I have won some money (well, funding) to do some research. This is both good (it’s always nice to win) and scary (more for the research community than anyone else.
Sandbox (see their site to get an idea of what they do as Iwould just make a hash of explaining it) offers grants for people in the University to enagge in ‘research activities that are interdisciplinary and collaborative’
Here’s what I put in.
Are the people who represent the community part of the community?
The media have traditionally claimed the role of the fourth estate, framing and advocating issues and debates for the public; gathering information on the basis that the majority do not have the resources themselves. But new media driven, content creation (perhaps best defined under the catch all phrase citizen journalism) has challenged the traditional media’s primacy in this role by putting the means to source and distribute information in the hands of the audience.
This change is forcing many media organisations to redefine the relationships they have with the communities they are supposed to represent.
The same technology that challenges these relationships has also had a profound impact within the traditional media. The production process has become increasingly ‘digital’ in the way the information is collected, processed and distributed. This, in turn, has resulted in a reduction of the number of journalists and editorial staff.
So the balance between the numbers of editorial staff within the media and the number of people in the community (the audience) who are generating content is at tipping point. Many in the community question the ability of the mainstream media to reflect their interests; the community they live in.
This paradigm shift is often referred to as a change from lecture to conversation.
In an effort deal with this change, many media organisations have embraced the concept of community as a strategy. By offering blogs, community forums and other forms of social interaction the aim is to become a central part of the conversation. In the print media this is best illustrated by one media groups aim to convert their newsrooms in to community hubs - the central point for a community to share information.

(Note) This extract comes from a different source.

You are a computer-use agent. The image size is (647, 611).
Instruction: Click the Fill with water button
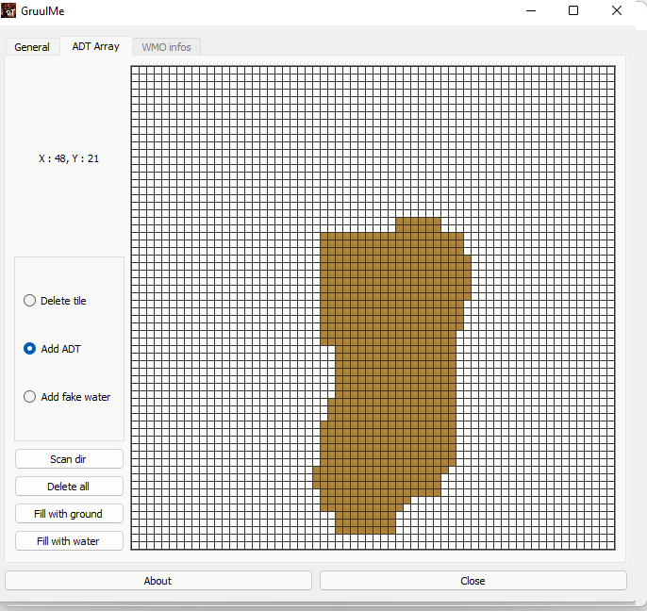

But does creating a ‘virtual’ hub really create a focus point for community or are the media, in their daily practice, physically too isolated to be recognised as part of the community?
The project
The aim of this project is to map the movement of journalists in the local community by taking reporters from print, radio and TV and providing them with GPS enabled devices to track their movements throughout normal reporting day.
The aim then would be to compare this with the data created from the social mapping projects within Sandbox and see where the two overlay.
In essence it’s an audience research project that provides an interesting exploration of news agendas – that of the professional reporters and the stories they either elect to cover or are sent to cover – and those issues reflected by communities participating in city media – their ‘news’ agendas.
The project would then attempt to develop a matrix that visually demonstrated when and where the news agendas of local communities and those of professional media organizations coincide, with a view to examining the range of elements that lead to this juxtaposition.
Conducted in this way the research can explore ‘randomness’, and ‘proximity’ to breaking news as a value that impacts news agendas (and says something about reseources too).
The next logical stage of this research is to begin to map other stake holders in the process - politicians.
Now I just need to do it.
3 Responses
Grants for New Voices projects and UCLAN lecturer Andy Dickinson : Journalism.co.uk editors blog
May 19th, 2008 at 2:52 pm
1[...] Reporters from print, radio and TV would be equipped with GPS devices to monitor their movements on a normal working day, explains Dickinson in a blog post. [...]
UCLAN research will track movements of local reporters | The Wire | Press Gazette
May 20th, 2008 at 9:52 am
2[...] in the local community by taking reporters from print, radio and TV and providing them with GPS enabled devices to track their movements throughout normal reporting day,” Andy Dickinson writes on his [...]
david dunkley gyimah
May 20th, 2008 at 8:46 pm
3Well done you. Well deserved. One of the chaps on our Phd programme got us to play a couple of outdoor games using GPS devices. Nice and strange! Be interesting to see it at work in your hands.
The mapping should be interesting, particularly in online journalism which can often be processing vs primary newsgathering on location for other forms of reportage.
Equally, the movement of newsgathering, progress of the story and its shelf life. But what am I talking about, that’s for another tranche of money me thinks.